After a restful couple of days at the Serena Hotel in Nairobi, the team has arrived refreshed and ready to go at Fluorspar Mines, the first of our 2 sister clinics we’ll be visiting on this trip.  It’s our 6th time here and we are eager to continue our work with our friends at the Field Marsham Health Clinic. 

The team this time round includes (more information on previous trips can be found here)

  • Dr. Michael -  founding father of Naweza who has been on every trip since the inception.  His background is pediatrics with specialties in HIV, malaria, global infectious disease and subtropical medicine.
  • Dr. Ed – General practitioner
  • Dr. Sidiqa – optometrist
  • Dr. Paul Cohen - dermatologist
  • Vanessa – nurse, heads up the complex care cases program we run remotely with the Kenyan clinics.  She’ll be working with the community health workers equipping them with a tool kit they’ll use when educating their community on the risks of chronic disease.

We have quite a bit packed in our 5 days here, including:

  • Didactic training and education focusing on chronic disease, peads, dermatology and optometry
  • Cataract surgeries
  • Lumps and bumps removals
  •  Further development of the Community Health Worker program
  • Outeach to Simit on Thursday

Tomorrow we’ll begin as usual with rounds.  Dr. Sidiqa will conduct the final screening for half of the cataract patients and begin training on the opthalmoscope which Naweza has donated to the clinic.

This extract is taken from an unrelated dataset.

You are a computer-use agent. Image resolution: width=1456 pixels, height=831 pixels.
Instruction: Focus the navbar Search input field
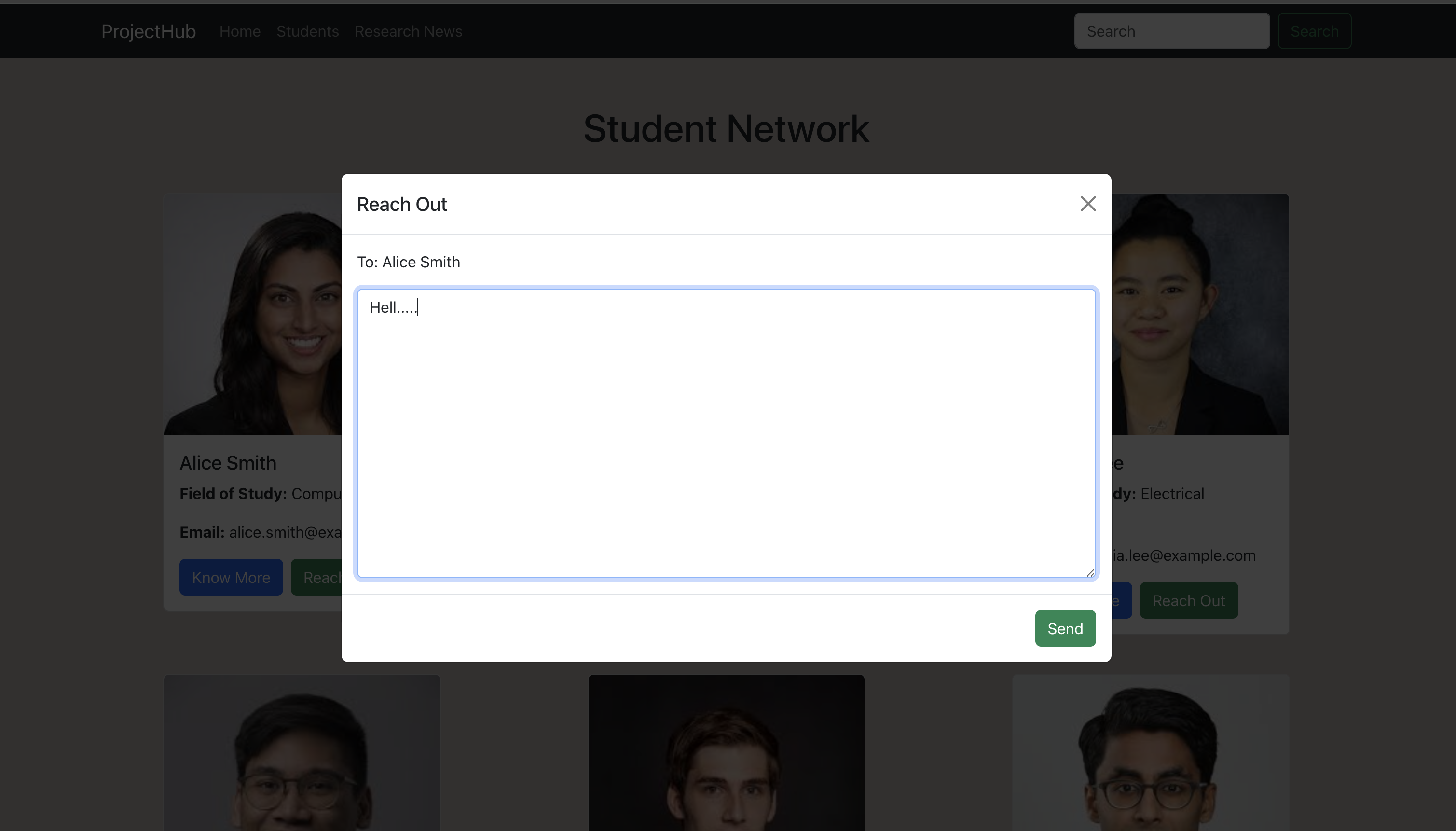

Vanessa will work with Helen and Allen, the Community Health Workers (CHWs).  She’ll be presenting the “tool kit” she’s developed - something created after the CHWs requested to help educate the community on chronic disease.  Later in the week she’ll be going with them into the community to test out the kit and further inform herself of the issues they are contending with.

We’ll also have the opportunity to conduct our bi-weekly Tuesday call between the Kenya clinic and Medcan in Toronto.  This will be the first time we will make the call with Medcan doctors in both Kenya and Toronto simultaneously.  The patients we’ll discuss are part of the Complex Care Case program whereby Naweza reviews and supports the Kenya clinicians on difficult cases.  Many times they are cases that require Medcan doctors to liaise with their global network of medical professionals to come up with diagnoses and treatment strategies.  It is a pathway for these clinics in rural Kenya to receive leading edge medical advice that they would never receive otherwise.  A huge opportunity for not only the Kenyan patient but, as well the clinician who will learn and thus help more Kenyans in the future. 

So, a busy day on tap for tomorrow.    But for now, a goodnight sleep is in order.